The crew finished in May, leaving Belgium with remains that were taken back to the United States for testing.
Chauvin was able to hold the case of the remains before they were taken out of the country and call her mother, who died in December at age 99, just before the remains were identified.
“I called her and I told her, ‘Mom, they found remains.’ That’s all I said,” Chauvin said. “I wasn’t specific, because I couldn’t be. That satisfied her.”
A final rest
Hall, who had been texting with Chauvin since the spring before, got a text that she wanted to talk immediately earlier this month.
“I thought, ‘Oh no, something must be wrong,’ ” the technical sergeant said. “I just knew from the moment she picked up the phone, she was happy.”
The DNA she and her uncles gave the agency turned up a perfect match for the remains, which were found on the site of where that man said he’d helped dig the graves in September 1944.
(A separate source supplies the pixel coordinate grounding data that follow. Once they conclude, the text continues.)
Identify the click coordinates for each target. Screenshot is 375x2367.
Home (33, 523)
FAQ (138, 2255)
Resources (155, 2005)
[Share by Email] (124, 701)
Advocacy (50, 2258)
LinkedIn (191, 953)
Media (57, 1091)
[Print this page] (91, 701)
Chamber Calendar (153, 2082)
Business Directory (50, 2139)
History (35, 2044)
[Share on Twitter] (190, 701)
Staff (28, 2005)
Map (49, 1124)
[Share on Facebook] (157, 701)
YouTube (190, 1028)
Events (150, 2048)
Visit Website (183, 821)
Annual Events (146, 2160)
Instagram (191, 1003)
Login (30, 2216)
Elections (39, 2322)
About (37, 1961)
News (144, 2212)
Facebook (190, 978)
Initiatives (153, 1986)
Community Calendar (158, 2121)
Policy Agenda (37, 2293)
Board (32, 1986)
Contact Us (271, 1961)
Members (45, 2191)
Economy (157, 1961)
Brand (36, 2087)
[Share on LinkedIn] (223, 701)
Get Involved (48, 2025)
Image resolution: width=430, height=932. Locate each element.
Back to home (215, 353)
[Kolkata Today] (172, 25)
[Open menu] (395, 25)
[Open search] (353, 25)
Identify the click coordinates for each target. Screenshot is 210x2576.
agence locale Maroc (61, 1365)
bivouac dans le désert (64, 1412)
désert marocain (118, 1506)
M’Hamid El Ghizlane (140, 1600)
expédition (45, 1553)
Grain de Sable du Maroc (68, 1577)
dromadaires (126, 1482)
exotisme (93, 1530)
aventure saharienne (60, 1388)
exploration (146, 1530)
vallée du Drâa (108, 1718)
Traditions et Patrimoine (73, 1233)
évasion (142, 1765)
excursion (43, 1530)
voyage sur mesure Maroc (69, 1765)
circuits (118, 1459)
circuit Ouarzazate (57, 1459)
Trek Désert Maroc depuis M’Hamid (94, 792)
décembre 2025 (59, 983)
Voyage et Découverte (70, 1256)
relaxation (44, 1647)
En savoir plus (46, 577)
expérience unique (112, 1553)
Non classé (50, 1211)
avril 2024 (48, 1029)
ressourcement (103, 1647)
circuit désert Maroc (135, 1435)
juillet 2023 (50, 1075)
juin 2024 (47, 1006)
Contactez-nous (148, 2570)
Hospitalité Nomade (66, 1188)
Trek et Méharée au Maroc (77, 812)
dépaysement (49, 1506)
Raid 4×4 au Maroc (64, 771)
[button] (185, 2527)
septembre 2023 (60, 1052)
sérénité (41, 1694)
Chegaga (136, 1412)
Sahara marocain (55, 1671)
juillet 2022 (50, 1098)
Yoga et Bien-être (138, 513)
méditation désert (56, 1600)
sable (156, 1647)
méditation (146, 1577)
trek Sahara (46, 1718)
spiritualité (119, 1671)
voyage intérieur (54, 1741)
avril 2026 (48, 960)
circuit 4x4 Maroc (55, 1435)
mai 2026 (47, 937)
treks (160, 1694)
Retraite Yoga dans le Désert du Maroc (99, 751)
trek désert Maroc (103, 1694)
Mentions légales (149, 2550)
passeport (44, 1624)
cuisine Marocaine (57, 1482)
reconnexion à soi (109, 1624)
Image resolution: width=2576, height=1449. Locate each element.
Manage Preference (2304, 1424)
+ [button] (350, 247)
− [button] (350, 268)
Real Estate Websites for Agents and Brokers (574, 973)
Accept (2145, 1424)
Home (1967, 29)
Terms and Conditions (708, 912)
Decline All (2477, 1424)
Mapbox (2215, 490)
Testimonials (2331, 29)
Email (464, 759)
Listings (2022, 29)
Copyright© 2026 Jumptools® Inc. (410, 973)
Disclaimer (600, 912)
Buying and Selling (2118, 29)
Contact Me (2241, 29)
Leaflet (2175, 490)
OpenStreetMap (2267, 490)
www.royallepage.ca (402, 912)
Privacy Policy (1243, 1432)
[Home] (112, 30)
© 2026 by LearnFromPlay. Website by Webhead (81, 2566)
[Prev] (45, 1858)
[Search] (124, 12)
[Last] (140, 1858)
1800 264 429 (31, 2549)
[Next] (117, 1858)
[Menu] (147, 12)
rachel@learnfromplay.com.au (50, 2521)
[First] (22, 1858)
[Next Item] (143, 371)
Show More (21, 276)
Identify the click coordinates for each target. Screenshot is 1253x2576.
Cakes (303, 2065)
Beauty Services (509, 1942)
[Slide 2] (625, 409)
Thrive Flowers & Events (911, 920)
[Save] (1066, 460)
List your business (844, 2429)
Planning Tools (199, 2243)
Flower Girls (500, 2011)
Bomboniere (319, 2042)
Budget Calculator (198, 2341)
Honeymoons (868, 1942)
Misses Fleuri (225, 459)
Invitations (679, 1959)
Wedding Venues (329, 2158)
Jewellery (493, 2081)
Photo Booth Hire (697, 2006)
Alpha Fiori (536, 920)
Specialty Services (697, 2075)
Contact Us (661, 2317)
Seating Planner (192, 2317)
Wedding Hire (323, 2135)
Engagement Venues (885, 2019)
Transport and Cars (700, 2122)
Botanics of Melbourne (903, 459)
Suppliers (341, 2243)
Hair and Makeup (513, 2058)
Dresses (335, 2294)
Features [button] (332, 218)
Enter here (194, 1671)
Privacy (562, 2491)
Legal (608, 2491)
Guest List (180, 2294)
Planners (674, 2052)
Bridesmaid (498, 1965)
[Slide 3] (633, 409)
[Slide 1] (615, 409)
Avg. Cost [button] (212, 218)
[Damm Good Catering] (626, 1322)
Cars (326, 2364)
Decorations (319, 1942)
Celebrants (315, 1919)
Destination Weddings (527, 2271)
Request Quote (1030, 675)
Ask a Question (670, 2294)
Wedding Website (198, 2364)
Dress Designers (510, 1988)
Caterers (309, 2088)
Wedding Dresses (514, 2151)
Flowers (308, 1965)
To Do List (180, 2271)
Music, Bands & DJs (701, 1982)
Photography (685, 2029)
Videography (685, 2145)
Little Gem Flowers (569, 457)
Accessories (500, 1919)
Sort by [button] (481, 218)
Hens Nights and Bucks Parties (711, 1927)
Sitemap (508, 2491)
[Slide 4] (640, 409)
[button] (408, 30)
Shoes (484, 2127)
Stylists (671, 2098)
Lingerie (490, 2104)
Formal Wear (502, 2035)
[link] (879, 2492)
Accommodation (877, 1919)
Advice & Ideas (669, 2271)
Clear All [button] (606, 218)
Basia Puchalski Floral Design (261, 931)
“I just blubbered,” Chauvin said of when she got the call.
Plans are in the works for a funeral ceremony to inter the remains at Holy Cross Cemetery, where Eugene Shauvin will finally rest near the gravesite of his brothers and parents.
Chauvin has been working with cemetery officials and Rudy Lopez, director of the Washington State Veterans Cemetery in Medical Lake, as well as the local honor guard. Her father will receive a full military burial in July; Chauvin hopes to have a flyover by a C-47, the aircraft her father flew on his final mission above Europe.
“This is a really big deal,” she said. “I’ve lived with it so many years. It’s not a big deal to me. It was just a part of my life.”